Having considered all the evidence, the Tribunal did not accept the Applicant’s claims that he was threatened, his house damaged by gangsters who wanted him to sign paperwork permitting the demolition, that his wife was forced to place a fingerprint on the agreement, that the house was forcibly demolished with compensation of 50,000 yuan, that the Applicant protested to the city, district or provincial governments or that he was threatened or detained by the government at any time. Nor did it accept that his mother’s house had since been damaged or that he had any genuine fear of harm in China. The Tribunal considered he left China in an orderly manner and not because he feared harm in China.
The Tribunal did note that during the hearing it had raised some inconsistencies in relation to the Applicant’s evidence to it and to the delegate in the interview, which the Applicant disputed. It recorded that the Applicant had asked it to re-listen to the recording of the interview and that it did so. Having done so, the Tribunal accepted the Applicant’s explanation and that there were no inconsistencies between his oral evidence to the Department and to it. However it pointed out that it had made a number of adverse findings in relation to other aspects of the Applicant’s evidence.

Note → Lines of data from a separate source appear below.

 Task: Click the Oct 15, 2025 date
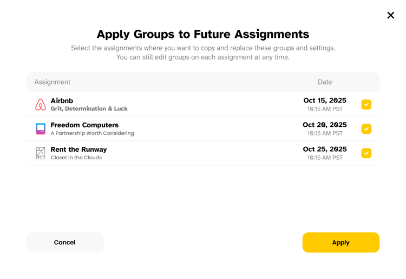point(325,101)
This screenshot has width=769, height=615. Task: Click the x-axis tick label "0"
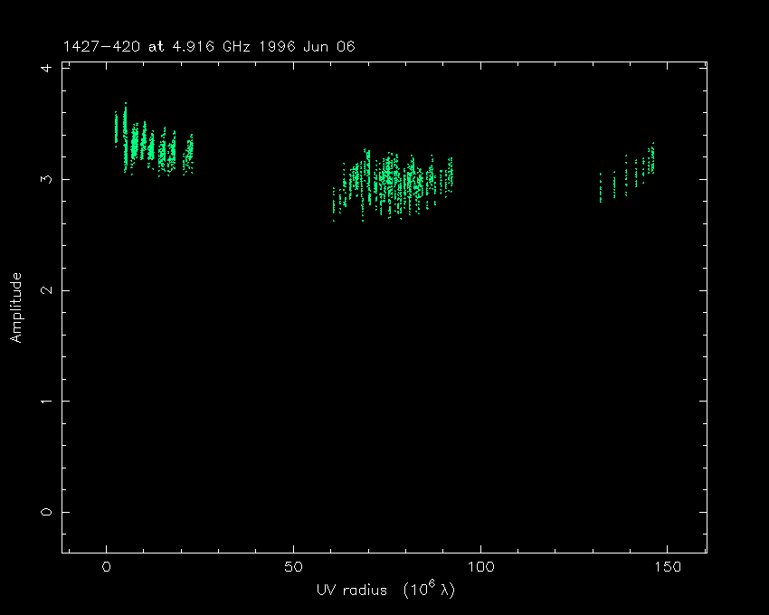coord(107,567)
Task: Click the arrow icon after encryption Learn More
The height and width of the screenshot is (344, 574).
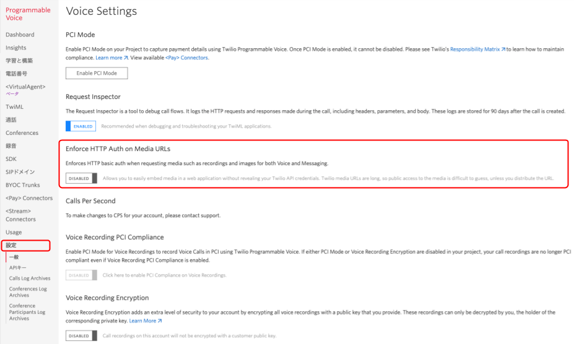Action: pos(160,321)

Insofar as the Applicant claimed at the hearing that his wife had a brain condition and had tried to kill herself in China, the Tribunal had regard to the fact that there was no further evidence of this condition or how it would affect his wife’s ability to return to China. On the evidence before it, the Tribunal was not satisfied that any brain condition would result in the Applicant’s wife (the Second Applicant) suffering serious harm on return to China.

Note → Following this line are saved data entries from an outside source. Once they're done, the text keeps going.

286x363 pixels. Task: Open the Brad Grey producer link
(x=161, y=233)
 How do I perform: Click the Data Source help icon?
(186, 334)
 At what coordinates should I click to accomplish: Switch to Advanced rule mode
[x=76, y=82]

The Tribunal was not satisfied that the Applicant had any adverse political profile in China when he and his wife left or that he had since obtained such a profile. It was not satisfied there was a real chance that he or his wife would suffer serious harm for any Convention reason.
As it had not accepted any of the Applicant’s claims to fear harm and had found there was not a real chance he would suffer serious harm, for the same reasons the Tribunal was not satisfied he met the complementary protection criterion. Nor was it satisfied that his wife would suffer significant harm due to any brain condition from which she may suffer. The Tribunal affirmed the delegate’s decision.
The Applicants sought review by application filed in this Court on 10 June 2015. There is one ground in the application. The Applicant did not file an amended application.
The ground in the application is as follows:
The Tribunal pointed out that my evidence during the interview was vague, rehearsed and contrived and significant elements were internally inconsistent or not plausible. I believed the Tribunal would not accept that I am true refugee in the first place and ignore the weight of the evidence. Otherwise the Tribunal should give me more time to explain myself.
The Applicants did not file written submissions. The Applicant was given the opportunity today to make oral submissions, to which I will return. Considering first the ground in the application as pleaded, insofar as the Applicants appear to take issue with the Tribunal’s credibility finding (albeit that the first sentence of the ground refers to the Tribunal’s account of what the delegate had found), the Tribunal’s findings in relation to the Applicant’s credibility were reasonably open to it on the material before it for the reason which it gave.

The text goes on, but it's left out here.